RECORD SET START

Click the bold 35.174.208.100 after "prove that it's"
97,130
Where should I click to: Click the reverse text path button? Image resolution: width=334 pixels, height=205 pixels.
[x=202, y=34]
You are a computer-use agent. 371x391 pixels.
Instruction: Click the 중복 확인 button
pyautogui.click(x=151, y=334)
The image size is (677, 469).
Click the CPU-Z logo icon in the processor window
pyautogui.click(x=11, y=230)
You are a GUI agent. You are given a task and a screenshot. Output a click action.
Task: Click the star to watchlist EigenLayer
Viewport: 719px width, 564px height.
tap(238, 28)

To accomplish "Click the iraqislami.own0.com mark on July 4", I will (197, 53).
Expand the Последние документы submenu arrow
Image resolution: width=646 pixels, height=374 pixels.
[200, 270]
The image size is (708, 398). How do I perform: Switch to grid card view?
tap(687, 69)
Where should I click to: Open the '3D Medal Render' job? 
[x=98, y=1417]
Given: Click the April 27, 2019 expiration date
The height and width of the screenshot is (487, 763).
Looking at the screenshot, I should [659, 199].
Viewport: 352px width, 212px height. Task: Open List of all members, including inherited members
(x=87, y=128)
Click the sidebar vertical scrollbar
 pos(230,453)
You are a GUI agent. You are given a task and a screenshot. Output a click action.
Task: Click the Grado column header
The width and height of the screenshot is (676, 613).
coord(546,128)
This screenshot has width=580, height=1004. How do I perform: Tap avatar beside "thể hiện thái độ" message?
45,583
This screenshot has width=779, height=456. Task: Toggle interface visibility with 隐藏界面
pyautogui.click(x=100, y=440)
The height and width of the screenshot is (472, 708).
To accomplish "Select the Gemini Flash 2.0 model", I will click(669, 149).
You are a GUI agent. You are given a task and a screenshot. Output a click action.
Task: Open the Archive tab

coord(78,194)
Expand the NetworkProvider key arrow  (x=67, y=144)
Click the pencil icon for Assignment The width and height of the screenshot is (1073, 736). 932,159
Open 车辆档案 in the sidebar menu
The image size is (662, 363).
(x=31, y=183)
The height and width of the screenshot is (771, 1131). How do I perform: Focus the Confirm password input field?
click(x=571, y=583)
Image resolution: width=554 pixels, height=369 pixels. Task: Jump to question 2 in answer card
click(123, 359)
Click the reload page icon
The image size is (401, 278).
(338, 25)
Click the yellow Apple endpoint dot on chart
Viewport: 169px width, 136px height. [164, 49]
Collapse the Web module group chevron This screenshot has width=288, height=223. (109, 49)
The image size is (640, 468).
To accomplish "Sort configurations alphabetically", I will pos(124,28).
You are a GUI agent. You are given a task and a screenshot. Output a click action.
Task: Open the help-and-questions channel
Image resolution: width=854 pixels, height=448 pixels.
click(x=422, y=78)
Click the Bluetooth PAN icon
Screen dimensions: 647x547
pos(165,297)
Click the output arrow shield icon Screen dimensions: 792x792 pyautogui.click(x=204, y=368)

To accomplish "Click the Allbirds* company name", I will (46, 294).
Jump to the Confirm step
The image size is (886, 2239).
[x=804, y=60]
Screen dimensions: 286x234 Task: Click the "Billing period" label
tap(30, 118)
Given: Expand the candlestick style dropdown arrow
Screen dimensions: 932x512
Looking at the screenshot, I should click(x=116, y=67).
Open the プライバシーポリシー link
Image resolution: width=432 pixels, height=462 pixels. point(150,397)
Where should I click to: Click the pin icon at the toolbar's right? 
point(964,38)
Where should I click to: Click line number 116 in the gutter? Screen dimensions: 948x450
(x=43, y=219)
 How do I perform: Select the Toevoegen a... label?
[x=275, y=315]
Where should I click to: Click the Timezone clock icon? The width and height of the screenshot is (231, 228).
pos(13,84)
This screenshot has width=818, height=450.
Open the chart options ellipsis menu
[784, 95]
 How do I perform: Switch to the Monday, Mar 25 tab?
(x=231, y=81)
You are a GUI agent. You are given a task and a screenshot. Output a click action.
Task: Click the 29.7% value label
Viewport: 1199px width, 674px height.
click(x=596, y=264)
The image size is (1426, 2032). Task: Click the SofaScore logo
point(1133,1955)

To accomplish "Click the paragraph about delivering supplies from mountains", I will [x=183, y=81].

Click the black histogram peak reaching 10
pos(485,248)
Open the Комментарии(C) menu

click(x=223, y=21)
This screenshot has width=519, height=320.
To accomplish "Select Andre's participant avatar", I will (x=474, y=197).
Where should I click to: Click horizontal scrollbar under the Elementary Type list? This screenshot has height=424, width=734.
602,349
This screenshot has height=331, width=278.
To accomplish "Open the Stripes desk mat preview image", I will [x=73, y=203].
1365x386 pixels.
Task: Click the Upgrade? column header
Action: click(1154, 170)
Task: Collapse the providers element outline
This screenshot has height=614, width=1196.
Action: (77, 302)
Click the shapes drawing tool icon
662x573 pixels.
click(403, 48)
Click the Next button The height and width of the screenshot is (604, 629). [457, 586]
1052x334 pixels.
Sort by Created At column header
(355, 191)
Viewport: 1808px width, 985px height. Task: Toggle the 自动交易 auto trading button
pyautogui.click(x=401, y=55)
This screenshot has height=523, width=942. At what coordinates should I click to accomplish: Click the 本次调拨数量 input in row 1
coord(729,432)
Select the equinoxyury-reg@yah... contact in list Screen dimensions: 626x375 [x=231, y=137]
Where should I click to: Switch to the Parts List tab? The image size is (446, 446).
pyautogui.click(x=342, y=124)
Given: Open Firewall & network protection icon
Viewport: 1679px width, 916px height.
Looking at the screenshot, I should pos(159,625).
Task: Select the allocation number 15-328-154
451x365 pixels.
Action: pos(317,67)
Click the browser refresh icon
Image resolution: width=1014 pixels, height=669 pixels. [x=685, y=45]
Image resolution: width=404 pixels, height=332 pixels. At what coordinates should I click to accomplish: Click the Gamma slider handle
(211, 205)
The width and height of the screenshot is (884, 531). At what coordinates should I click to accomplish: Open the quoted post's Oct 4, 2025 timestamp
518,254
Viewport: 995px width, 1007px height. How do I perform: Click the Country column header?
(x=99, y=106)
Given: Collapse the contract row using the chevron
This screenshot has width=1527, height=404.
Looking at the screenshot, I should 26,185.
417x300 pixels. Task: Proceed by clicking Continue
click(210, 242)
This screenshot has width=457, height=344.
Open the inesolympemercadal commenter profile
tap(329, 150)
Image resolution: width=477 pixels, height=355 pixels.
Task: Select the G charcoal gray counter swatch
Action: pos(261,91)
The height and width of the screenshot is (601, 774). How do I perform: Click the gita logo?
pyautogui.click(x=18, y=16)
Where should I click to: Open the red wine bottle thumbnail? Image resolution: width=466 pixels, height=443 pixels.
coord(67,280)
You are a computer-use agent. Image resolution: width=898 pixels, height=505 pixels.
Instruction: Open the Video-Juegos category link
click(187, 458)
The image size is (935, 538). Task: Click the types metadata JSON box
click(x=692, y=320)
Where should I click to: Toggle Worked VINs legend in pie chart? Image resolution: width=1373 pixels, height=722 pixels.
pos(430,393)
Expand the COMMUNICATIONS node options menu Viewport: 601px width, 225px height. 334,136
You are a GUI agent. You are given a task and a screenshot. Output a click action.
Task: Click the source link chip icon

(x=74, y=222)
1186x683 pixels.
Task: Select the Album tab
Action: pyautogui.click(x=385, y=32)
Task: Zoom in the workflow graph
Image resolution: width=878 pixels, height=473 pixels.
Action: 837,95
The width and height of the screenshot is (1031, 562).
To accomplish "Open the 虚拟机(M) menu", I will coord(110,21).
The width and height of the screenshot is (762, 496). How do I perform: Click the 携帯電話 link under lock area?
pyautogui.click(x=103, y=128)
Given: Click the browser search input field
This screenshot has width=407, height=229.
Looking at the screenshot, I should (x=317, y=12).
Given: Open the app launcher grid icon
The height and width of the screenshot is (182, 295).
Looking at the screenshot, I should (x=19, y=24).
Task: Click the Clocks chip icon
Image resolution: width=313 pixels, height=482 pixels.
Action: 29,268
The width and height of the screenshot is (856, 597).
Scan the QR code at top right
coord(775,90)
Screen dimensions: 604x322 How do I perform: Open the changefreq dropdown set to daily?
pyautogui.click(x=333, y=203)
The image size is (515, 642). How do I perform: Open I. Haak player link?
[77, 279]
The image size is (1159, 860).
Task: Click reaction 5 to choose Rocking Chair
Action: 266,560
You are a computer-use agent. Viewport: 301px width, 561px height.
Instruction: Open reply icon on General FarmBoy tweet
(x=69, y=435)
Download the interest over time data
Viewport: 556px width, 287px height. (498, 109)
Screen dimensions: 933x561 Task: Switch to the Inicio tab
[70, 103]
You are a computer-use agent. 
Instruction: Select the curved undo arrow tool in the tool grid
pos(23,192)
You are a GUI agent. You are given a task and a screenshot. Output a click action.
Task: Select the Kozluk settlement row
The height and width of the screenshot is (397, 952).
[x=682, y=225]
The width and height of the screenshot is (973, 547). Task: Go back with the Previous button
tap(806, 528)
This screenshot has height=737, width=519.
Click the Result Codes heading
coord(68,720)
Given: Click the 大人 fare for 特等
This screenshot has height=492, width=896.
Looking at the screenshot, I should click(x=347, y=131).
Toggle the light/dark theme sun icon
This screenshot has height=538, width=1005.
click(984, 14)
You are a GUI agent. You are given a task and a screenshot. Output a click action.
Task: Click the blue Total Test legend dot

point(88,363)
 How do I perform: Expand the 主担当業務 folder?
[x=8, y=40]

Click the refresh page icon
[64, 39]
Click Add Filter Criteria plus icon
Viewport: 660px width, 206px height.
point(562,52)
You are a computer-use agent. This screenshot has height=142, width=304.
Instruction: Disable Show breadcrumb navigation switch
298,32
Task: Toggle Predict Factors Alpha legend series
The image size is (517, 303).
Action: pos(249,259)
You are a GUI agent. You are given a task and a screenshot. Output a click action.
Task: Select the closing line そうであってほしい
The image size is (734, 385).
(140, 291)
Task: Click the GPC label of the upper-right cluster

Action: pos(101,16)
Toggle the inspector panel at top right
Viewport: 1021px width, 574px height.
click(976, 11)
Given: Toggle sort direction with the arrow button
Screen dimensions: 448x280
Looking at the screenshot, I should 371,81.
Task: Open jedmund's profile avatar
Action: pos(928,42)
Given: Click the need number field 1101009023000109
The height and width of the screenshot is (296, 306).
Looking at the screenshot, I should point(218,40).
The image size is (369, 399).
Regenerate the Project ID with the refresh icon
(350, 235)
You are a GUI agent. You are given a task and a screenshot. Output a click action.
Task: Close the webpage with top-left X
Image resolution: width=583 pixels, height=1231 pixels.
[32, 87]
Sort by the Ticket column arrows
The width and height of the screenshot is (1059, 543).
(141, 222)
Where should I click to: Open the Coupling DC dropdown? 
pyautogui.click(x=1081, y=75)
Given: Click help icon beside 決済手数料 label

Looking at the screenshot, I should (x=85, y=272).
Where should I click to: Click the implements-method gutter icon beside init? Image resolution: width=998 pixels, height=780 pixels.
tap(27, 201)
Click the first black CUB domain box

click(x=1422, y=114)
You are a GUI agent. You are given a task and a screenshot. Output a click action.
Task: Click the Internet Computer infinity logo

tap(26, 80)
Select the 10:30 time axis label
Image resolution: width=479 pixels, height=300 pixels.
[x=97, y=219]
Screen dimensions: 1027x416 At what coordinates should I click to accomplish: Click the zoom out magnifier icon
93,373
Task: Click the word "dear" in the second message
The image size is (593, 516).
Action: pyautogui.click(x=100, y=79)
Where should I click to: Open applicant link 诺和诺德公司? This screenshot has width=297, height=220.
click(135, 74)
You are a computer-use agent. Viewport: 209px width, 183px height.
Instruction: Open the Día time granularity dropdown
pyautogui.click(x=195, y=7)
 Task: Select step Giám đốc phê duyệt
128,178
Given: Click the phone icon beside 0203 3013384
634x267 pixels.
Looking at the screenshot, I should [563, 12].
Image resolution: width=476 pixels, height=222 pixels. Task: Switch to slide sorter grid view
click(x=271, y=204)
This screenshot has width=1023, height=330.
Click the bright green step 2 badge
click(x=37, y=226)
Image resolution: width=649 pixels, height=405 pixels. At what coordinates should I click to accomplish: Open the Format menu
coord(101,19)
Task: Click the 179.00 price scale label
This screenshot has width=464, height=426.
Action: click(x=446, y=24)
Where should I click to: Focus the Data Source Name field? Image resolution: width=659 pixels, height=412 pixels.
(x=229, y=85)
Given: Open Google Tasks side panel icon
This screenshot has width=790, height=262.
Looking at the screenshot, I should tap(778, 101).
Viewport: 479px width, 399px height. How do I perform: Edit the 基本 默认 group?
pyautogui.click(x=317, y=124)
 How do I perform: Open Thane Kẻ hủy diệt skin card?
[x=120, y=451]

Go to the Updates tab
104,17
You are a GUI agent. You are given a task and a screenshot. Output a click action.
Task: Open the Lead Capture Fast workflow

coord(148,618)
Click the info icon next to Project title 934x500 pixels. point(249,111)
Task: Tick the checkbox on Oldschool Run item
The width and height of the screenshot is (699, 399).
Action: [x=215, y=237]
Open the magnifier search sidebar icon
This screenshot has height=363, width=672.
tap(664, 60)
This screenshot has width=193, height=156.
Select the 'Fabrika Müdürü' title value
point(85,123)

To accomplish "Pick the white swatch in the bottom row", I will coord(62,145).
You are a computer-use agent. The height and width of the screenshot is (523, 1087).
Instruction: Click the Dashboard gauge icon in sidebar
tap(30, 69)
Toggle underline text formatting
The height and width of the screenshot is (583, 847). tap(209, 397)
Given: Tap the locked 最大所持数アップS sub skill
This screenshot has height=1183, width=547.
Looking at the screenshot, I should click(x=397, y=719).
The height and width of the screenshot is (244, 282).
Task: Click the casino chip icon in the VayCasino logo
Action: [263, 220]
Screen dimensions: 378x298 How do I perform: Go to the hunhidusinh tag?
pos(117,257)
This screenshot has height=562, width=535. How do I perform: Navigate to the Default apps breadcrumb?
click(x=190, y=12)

RECORD SET END

**EXERCISE GOAL**
In the listing above, find the line with "The height and width of the screenshot is (771, 1131)." and the line with "Task: Open the help-and-questions channel", then print exactly those two lines and every line between them, and nothing more.

**SOLUTION**
The height and width of the screenshot is (771, 1131). How do I perform: Focus the Confirm password input field?
click(x=571, y=583)
Image resolution: width=554 pixels, height=369 pixels. Task: Jump to question 2 in answer card
click(123, 359)
Click the reload page icon
The image size is (401, 278).
(338, 25)
Click the yellow Apple endpoint dot on chart
Viewport: 169px width, 136px height. [164, 49]
Collapse the Web module group chevron This screenshot has width=288, height=223. (109, 49)
The image size is (640, 468).
To accomplish "Sort configurations alphabetically", I will pos(124,28).
You are a GUI agent. You are given a task and a screenshot. Output a click action.
Task: Open the help-and-questions channel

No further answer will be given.